WORK TO BE COMPLETED.
An exact copy of the data below is required; return it in full.

DATA FOR REVIEW.
____
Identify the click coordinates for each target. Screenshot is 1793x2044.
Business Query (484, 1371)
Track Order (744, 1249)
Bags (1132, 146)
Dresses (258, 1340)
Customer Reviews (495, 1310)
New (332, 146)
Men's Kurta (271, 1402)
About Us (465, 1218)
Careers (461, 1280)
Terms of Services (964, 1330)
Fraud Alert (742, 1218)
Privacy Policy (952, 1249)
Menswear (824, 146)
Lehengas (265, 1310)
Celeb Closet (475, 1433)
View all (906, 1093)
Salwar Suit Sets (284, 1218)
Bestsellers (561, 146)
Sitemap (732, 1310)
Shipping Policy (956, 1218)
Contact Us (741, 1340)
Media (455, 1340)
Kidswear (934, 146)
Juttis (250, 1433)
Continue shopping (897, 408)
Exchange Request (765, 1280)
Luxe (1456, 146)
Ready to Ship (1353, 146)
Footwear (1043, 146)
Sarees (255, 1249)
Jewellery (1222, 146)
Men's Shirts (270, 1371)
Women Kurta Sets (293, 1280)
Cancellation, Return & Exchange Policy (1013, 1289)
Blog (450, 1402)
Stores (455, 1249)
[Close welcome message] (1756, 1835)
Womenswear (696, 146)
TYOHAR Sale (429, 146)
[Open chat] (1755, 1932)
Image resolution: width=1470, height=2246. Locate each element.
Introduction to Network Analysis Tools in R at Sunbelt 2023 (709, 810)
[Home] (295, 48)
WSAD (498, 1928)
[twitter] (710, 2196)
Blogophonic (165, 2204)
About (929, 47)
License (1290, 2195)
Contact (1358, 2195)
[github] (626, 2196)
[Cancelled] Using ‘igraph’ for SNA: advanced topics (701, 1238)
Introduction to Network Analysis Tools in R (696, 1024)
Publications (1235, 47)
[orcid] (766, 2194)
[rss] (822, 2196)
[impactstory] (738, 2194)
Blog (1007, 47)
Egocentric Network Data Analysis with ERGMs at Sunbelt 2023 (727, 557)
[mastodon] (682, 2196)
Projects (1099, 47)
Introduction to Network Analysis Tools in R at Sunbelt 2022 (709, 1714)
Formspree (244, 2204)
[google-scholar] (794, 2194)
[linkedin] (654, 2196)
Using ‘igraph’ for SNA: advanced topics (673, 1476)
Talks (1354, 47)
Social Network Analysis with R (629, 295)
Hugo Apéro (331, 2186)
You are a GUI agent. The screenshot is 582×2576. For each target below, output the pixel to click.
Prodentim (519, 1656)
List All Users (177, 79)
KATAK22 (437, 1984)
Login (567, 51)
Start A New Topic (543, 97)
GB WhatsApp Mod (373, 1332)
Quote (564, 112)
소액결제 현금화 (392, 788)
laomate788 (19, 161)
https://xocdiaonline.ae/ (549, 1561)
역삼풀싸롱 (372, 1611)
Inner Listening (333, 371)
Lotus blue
____
SOLUTION BELOW.
Identify the click coordinates for each target. Screenshot is 1793x2044.
Business Query (484, 1371)
Track Order (744, 1249)
Bags (1132, 146)
Dresses (258, 1340)
Customer Reviews (495, 1310)
New (332, 146)
Men's Kurta (271, 1402)
About Us (465, 1218)
Careers (461, 1280)
Terms of Services (964, 1330)
Fraud Alert (742, 1218)
Privacy Policy (952, 1249)
Menswear (824, 146)
Lehengas (265, 1310)
Celeb Closet (475, 1433)
View all (906, 1093)
Salwar Suit Sets (284, 1218)
Bestsellers (561, 146)
Sitemap (732, 1310)
Shipping Policy (956, 1218)
Contact Us (741, 1340)
Media (455, 1340)
Kidswear (934, 146)
Juttis (250, 1433)
Continue shopping (897, 408)
Exchange Request (765, 1280)
Luxe (1456, 146)
Ready to Ship (1353, 146)
Footwear (1043, 146)
Sarees (255, 1249)
Jewellery (1222, 146)
Men's Shirts (270, 1371)
Women Kurta Sets (293, 1280)
Cancellation, Return & Exchange Policy (1013, 1289)
Blog (450, 1402)
Stores (455, 1249)
[Close welcome message] (1756, 1835)
Womenswear (696, 146)
TYOHAR Sale (429, 146)
[Open chat] (1755, 1932)
Image resolution: width=1470, height=2246. Locate each element.
Introduction to Network Analysis Tools in R at Sunbelt 2023 (709, 810)
[Home] (295, 48)
WSAD (498, 1928)
[twitter] (710, 2196)
Blogophonic (165, 2204)
About (929, 47)
License (1290, 2195)
Contact (1358, 2195)
[github] (626, 2196)
[Cancelled] Using ‘igraph’ for SNA: advanced topics (701, 1238)
Introduction to Network Analysis Tools in R (696, 1024)
Publications (1235, 47)
[orcid] (766, 2194)
[rss] (822, 2196)
[impactstory] (738, 2194)
Blog (1007, 47)
Egocentric Network Data Analysis with ERGMs at Sunbelt 2023 (727, 557)
[mastodon] (682, 2196)
Projects (1099, 47)
Introduction to Network Analysis Tools in R at Sunbelt 2022 (709, 1714)
Formspree (244, 2204)
[google-scholar] (794, 2194)
[linkedin] (654, 2196)
Using ‘igraph’ for SNA: advanced topics (673, 1476)
Talks (1354, 47)
Social Network Analysis with R (629, 295)
Hugo Apéro (331, 2186)
You are a GUI agent. The screenshot is 582×2576. For each target below, output the pixel to click.
Prodentim (519, 1656)
List All Users (177, 79)
KATAK22 (437, 1984)
Login (567, 51)
Start A New Topic (543, 97)
GB WhatsApp Mod (373, 1332)
Quote (564, 112)
소액결제 현금화 (392, 788)
laomate788 (19, 161)
https://xocdiaonline.ae/ (549, 1561)
역삼풀싸롱 (372, 1611)
Inner Listening (333, 371)
Lotus blue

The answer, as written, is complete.